BIG FISH STORIES

The labels in the seafood section of our markets tell some unbelievable fish stories these days. At Whole Foods Chilean sea bass is identified as both wild-caught and of US origin.  Atlantic salmon at Jewel stores sells for $5 a pound at Jewel stores while a sign overhead claims support for sustainably raised seafood.  An engaged consumer can tell there’s something fishy going on   

 

It turns out that the Chilean Sea Bass was wild-caught somewhere and shipped frozen in the States.  Defrosting it for sale apparently makes it an American product.  It stretches credibility to believe that salmon farmed in ocean pens hundreds of miles offshore and in foreign countries can be responsibly raised and sold for $5 a pound.  The sad truth is that upwards of  80% of America’s seafood is imported.  Some of it makes a round-trip from the States to processing plants abroad where labor is cheaper and returned here frozen. That’s one fish story we are not likely to be told unless we ask. 

 

The affordable salmon we see year round in our supermarkets is Atlantic salmon, now extinct in the wild and raised exclusively in offshore pens.  A decade ago, the World Wildlife Fund published environmental and public safety standards for farmed salmon In a  2018 post, I reported that the non-profit Aquaculture Stewardship Council had assumed the role of certifying fish farms that complied with these practices.   A blue ASC logo displayed at the grocery store was like a Good Housekeeping seal of approval for seafood.

Source material
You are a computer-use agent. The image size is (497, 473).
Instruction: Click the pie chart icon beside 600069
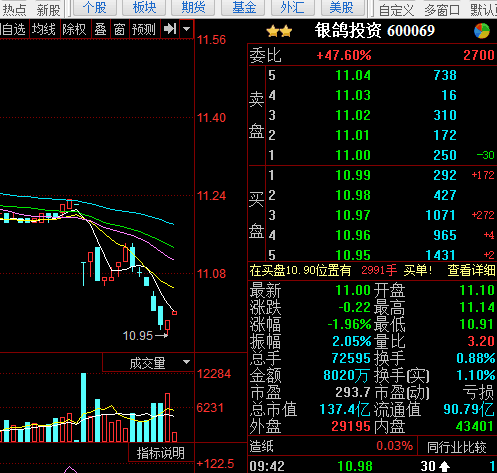click(482, 31)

Requirement
Quote word for word the part of the seafood-label article starting at "The affordable salmon" and ending at "approval for seafood.".

Worked solution
The affordable salmon we see year round in our supermarkets is Atlantic salmon, now extinct in the wild and raised exclusively in offshore pens.  A decade ago, the World Wildlife Fund published environmental and public safety standards for farmed salmon In a  2018 post, I reported that the non-profit Aquaculture Stewardship Council had assumed the role of certifying fish farms that complied with these practices.   A blue ASC logo displayed at the grocery store was like a Good Housekeeping seal of approval for seafood.